Small business owners need to understand the risks and rewards of starting a pension for employees.


If you own a business, and want an easy tax deduction, many so-called investment professionals want you to open a pension plan, so you can deduct the contributions to the plan.

While tax deductibility is one of the benefits, there are a number of duties and issues which come with the plan setup. This article is designed as a starting point so the business owner understands the risks and rewards of starting a pension for your employees.

The Type of Plan

Most advisors suggest a 401K plan, which is an arrangement where employees can redirect part of their paycheck to fund their own retirement, and the employee can pick among a variety of investment choices .

Small business owners like that idea, because the majority of the funding comes from the employee, not from the business.

However, there are limits on how much the highly compensated company leaders can allocate for themselves, based upon the amount the lower –paid rank and file employees put in to the plan. In order to induce employees to contribute, employers may set up an automatic withdrawal for employees, so they don’t actually feel the cash coming out of that paycheck.

Employers may also lure the employees to contribute by offering a matching company contribution, which isn’t immediately owned by the employee. Those matching contributions don’t become irrevocable, or “vest”, until  3 to 6 years of employment.

There are other types of plans including defined benefit plans or an employee stock ownership plans.

Those types of arrangements are seldom started by small businesses because they cost too much to maintain, require significant contributions from the company and often have undesired  consequences for the  company and its stockholders.

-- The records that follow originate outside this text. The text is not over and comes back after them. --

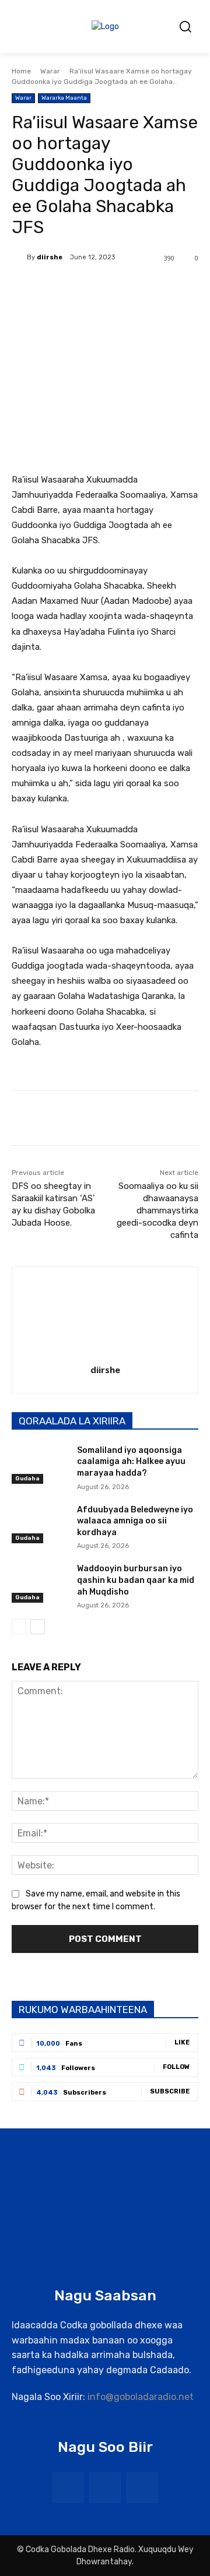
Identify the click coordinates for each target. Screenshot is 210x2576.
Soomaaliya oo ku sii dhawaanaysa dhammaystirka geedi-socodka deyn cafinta (157, 1210)
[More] (168, 288)
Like (182, 2042)
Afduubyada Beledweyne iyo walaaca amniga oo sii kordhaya (135, 1521)
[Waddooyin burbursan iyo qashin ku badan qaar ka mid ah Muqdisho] (40, 1582)
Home (21, 71)
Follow (176, 2067)
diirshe (49, 257)
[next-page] (37, 1626)
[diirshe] (19, 257)
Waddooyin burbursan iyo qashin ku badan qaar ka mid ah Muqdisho (135, 1580)
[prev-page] (19, 1626)
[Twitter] (87, 288)
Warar (50, 71)
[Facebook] (60, 288)
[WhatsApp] (140, 288)
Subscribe (170, 2091)
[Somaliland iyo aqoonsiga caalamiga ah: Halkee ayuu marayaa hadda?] (40, 1464)
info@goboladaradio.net (141, 2396)
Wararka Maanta (64, 97)
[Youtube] (142, 2487)
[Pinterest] (113, 288)
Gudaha (27, 1478)
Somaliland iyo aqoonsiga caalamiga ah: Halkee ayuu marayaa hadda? (131, 1461)
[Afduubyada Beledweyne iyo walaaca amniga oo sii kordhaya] (40, 1523)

Fiduciary Duty of the Sponsor and Trustee

The owner of the company which sponsors the plan may have significant responsibilities to assure that the plan is operating in the best interest of the employees.

Seven of those duties include:

1.   Allowing the employees a variety of investment choices from low-risk/guaranteed return investments to high-risk high potential reward funds.

2.   Ascertaining that the investment choices are not burdened with  excessive fees or expenses which reduce the investment returns.

3.   Computing the correct amount to be withdrawn from employees who opt in to the withholding arrangement.

4.   Depositing employee money on a timely basis, which is usually 3 to 5 days after the payroll is computed and paid to the employees.

5.   Filing an annual form called a 5500 with the IRS and Department of Labor  in a manner that is accurate and on time.

6.   Updating the plan as laws change to be assured that the plan operations comply with the updated law.

7.   Assuring that persons hired to handle the pension compliance rules, including the third party administrator,  the plan’s attorney and CPA,  the asset custodian  and investment advisor are all competent.

These are only a sample of the duties the employer-sponsor must accept.

The Department of Labor and the IRS have increased their oversight on 401K plans, and are imposing stiff fines on those plans that do not meet their legal duty. However, the fines are never paid from employee investments, so the likely responsibility will rest  with the sponsoring company or its officers , or  the plan trustee .

Investment advisors often forget to explain these risks and obligations since it defeats their opportunity to earn the advisory fees they could obtain if the owner knew how much effort is really involved.